Project 5

CS180 Project 5: Fun With Diffusion Models:

This project explores diffusion models, their application, and their implementation.


Part A: Diffusion Models from Scratch!

Part 0: Setup

For this part, we import the DeepFloyd diffusion model from Hugging Face. Since computing text embeddings required a very large encoder network and hardware available is limited, we will use precomputed embeddings for this project.

We generate 2 images for each of our three prompts. We generate images for the same prompt with three different values for num_inference_steps

num_inference_steps=5

pt0 1

num_inference_steps=50

pt0 20

With 5 steps, the model correctly draws a snowy mountain village, and a man wearingf a hat, but both drawings lack detail. THey almost look like pointilism. The generated drawing of a rocket ship contains a sky you might see a rocket ship drawn onto, but there is no actual rocket ship.

With 50 steps, all three prompts are correctly drawn and have much higher detail and quality than the images generated with 5 steps. The snowy mountain village looks like a snowy mountain village, but it does not look realistic as an oil painting–it looks a bit artificial. The man wearing the hat looks almost photorealistic, but also looks like a sharpening filter was applied.

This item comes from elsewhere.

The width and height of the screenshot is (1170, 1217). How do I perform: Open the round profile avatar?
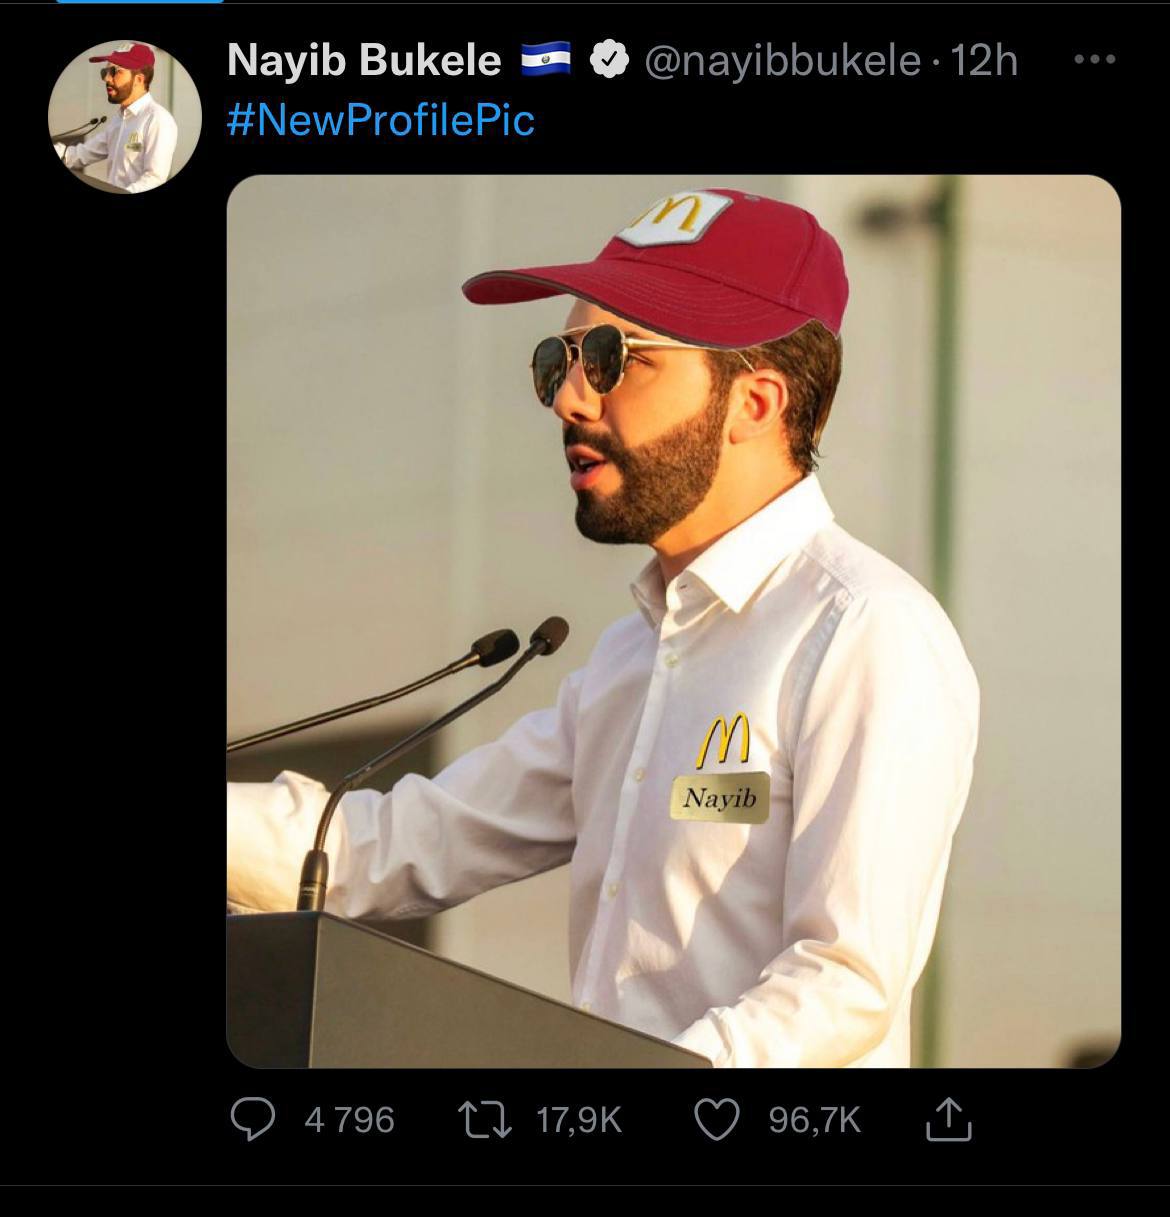[x=125, y=117]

The rocket ship looks like a cartoon drawing of a rocket ship.

I used random seed 180 throughout this project.

Part 1: Diffusion Models

For some image where we have iteratively added noise over T timesteps, diffusion models work by predicting the noise added to this image given the timestep.

1.1: Implementing the Forward Process

To begin our exploration of diffusion models, we first implement the forward process that takes an input image and applies noise over t timesteps.

This operation is given by equation:

x_t = \sqrt{\bar{\alpha}_t}x_0 + \sqrt{1 - \bar{\alpha}_t}\epsilon

\bar{\alpha_t} are the noise coefficients defined by the DeepFloyd developers, and \epsilon is sampled from a normal distribution with mean 0 and standard deviation 1.

We therefore implement forward(im, t) that takes an image and applies noise given timestep t. Applying to a picture of the Campanile, we get:

forward model

1.2: Classical Denoising:

One method of denoising that existed before neural networks is gaussian blur filtering. The logic here is that adding noise mostly introduces high freqency components to the image, so taking a low pass filter of the image can remove some of that noise. The biggest problem with this, is that you also lose the high frequencies from the original image. Therefore, while in some cases noise can be removed to an extent, the image is greatly degraded as a result.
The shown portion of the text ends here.